* [Given exercise]: Decide whether each statement below agrees with the entry on Latin American travelers, and answer yes or no for each, quoting the words of the entry that decide it. 1. Garcilaso de la Vega moved to Spain when he was a teenager. 2. Francisco de Miranda toured the United States from 1785 to 1789. 3. José de San Martín settled in Belgium in 1823.

* [Document excerpt]:
◆ ◆ ◆ ◆ ◆ ◆ ◆

Travelers, Latin American
Travelers, Latin American
The movement of persons over great distances has been a central feature of Latin American history and culture from pre-Columbian times. Aztec, Inca, and Maya societies developed extensive transportation, communication, and administrative networks that required regular travel to maintain. Similarly, during the Spanish colonial era, hundreds of thousands of conquistadors, missionaries, explorers, and immigrants ventured across the Atlantic Ocean and then fanned out over the continent in search of adventure and a better life. Travel, however, is a self-financed leisure activity associated with the Enlightenment and the emergence of a middle class; it is an activity that is intended both to complete the traveler's education and consolidate his or her social status. Unlike political exile, travel is a voluntary activity characterized by destinations and durations that are self-determined. Although there are hundreds of diaries and travel accounts written by foreigners who came to Latin America in the nineteenth and twentieth centuries, the corpus of works produced by and about Latin Americans abroad is significantly less well developed.
THE COLONIAL PERIOD
During the colonial era, Latin Americans travelers generally chose Europe as their destination in order to display the results of their family's good fortune in America, to seek a higher education, or to take up a place at the royal court. Few ventured beyond Spain or Portugal, although some pious individuals and members of the clergy spent time in Rome. The most famous seventeenth-century Spanish American traveler-resident was Garcilaso de la Vega, who relocated to Spain as a teenager, settled there permanently, and produced great works of literature about his Peruvian homeland and mixed Inca and Spanish heritage. Padre António Vieira did the same for Brazil during the years he spent in Lisbon and Rome.
By the eighteenth century, the United States became an attractive destination for patriotic Latin Americans interested in material conditions closer to home, and in particular the experiment in republican state construction. The Venezuelan precursor to Latin American independence, Francisco de Miranda, made a famous tour of the United States in the eventful years 1783–1784 and left a memoir filled with insightful observations; he also traveled throughout Europe and Russia from 1785 to 1789 and was perhaps the first Latin American to visit Istanbul. After the expulsion of the Jesuits from the Spanish Empire in 1767, large communities of American expatriates congregated in Rome and Leghorn, where they wrote histories of their native lands and their religious order as well as descriptive accounts of American geography and natural history. The wars for independence also displaced thousands of Latin Americans. In London, a large and prominent community gathered which included Francisco Antonio Zea, Servando Teresa de Mier, Agustín de Iturbide, Lucas Alamán, Andrés Bello, Simón Bolívar, Antonio José de Irisarri, Mariano Egaña, Hipolyto José da Costa, Vicente Rocafuerte, José Joaquín de Olmedo, Bernardo O'Higgins, and Bernardino Rivadavia. Others lived and worked in the United States: Manuel Torres, Luis Aury, Vicente Pazos Kanki, Mariano Montilla, Juan Germán Roscio, Pedro Gual, and José Álvarez de Toledo. The Argentine general José de San Martín settled in Belgium in 1823 and traveled with his daughter throughout the continent.

◆ ◆ ◆ ◆ ◆ ◆ ◆

* [Given material]:
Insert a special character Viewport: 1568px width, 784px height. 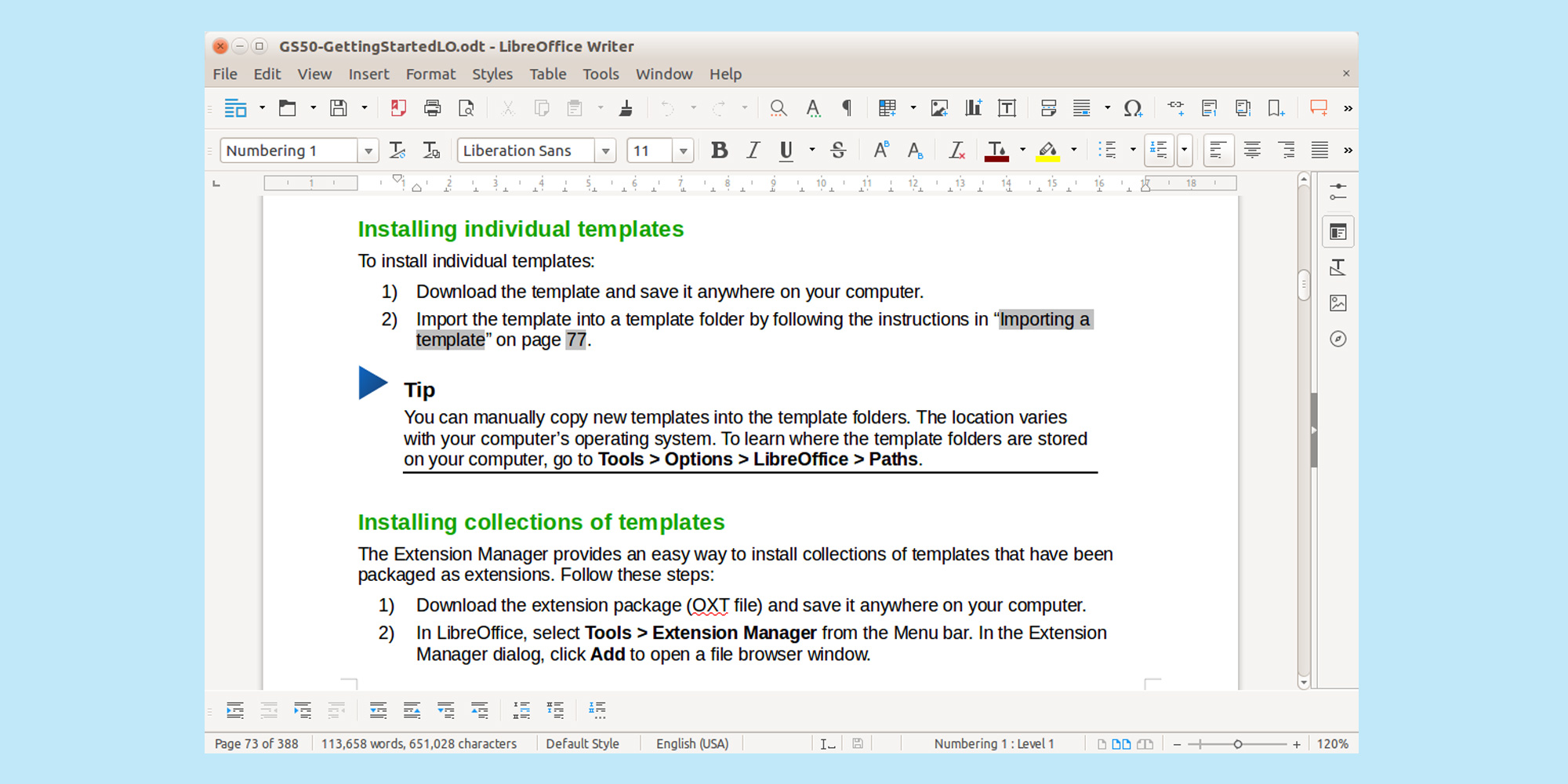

◆ ◆ ◆ ◆ ◆ ◆ ◆

* [The output]:
1. Yes: "relocated to Spain as a teenager"
2. No: "made a famous tour of the United States in the eventful years 1783–1784"
3. Yes: "settled in Belgium in 1823"